[WHAT THE TASK ASKS] When a line of the entries contains "Image", please list that line.

[RECORDS PROVIDED]
————————
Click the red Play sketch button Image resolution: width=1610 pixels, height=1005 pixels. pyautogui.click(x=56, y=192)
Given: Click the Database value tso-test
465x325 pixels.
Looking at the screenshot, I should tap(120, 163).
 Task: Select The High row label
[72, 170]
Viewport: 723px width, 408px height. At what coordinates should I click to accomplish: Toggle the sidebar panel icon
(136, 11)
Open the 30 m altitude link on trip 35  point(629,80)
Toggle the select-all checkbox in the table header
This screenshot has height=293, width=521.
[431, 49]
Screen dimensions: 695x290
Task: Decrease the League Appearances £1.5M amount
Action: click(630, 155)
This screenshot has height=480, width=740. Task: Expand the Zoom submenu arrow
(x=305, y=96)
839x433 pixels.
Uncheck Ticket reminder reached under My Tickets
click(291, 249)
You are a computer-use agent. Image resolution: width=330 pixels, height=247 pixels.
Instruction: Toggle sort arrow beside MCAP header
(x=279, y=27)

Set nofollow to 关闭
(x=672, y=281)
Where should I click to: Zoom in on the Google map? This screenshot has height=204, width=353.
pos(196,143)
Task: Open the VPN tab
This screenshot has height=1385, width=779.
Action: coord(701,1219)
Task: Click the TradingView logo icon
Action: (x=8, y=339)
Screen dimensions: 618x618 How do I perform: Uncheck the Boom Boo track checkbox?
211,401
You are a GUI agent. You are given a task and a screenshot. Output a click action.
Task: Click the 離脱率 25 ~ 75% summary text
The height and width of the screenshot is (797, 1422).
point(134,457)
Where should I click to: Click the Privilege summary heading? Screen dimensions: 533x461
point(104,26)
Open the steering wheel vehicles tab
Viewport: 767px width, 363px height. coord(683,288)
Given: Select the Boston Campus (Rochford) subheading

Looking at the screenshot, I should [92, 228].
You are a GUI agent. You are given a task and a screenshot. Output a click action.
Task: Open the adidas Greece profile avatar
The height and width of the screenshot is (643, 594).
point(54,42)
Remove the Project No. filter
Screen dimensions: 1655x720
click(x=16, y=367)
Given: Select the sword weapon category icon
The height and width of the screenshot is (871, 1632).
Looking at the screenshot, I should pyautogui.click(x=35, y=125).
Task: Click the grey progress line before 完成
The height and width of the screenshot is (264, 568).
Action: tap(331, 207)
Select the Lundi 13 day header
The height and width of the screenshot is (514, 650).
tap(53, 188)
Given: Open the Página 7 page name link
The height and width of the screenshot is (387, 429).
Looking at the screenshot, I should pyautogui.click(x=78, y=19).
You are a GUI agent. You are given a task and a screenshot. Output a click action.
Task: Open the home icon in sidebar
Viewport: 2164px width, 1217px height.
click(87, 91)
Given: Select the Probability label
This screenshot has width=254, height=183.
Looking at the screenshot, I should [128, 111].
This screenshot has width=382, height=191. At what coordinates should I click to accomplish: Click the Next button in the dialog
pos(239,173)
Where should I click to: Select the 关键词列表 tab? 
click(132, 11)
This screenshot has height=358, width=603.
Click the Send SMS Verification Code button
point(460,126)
————————
[RESPONSE]
Click the red Play sketch button Image resolution: width=1610 pixels, height=1005 pixels. pyautogui.click(x=56, y=192)
You are a computer-use agent. Image resolution: width=330 pixels, height=247 pixels.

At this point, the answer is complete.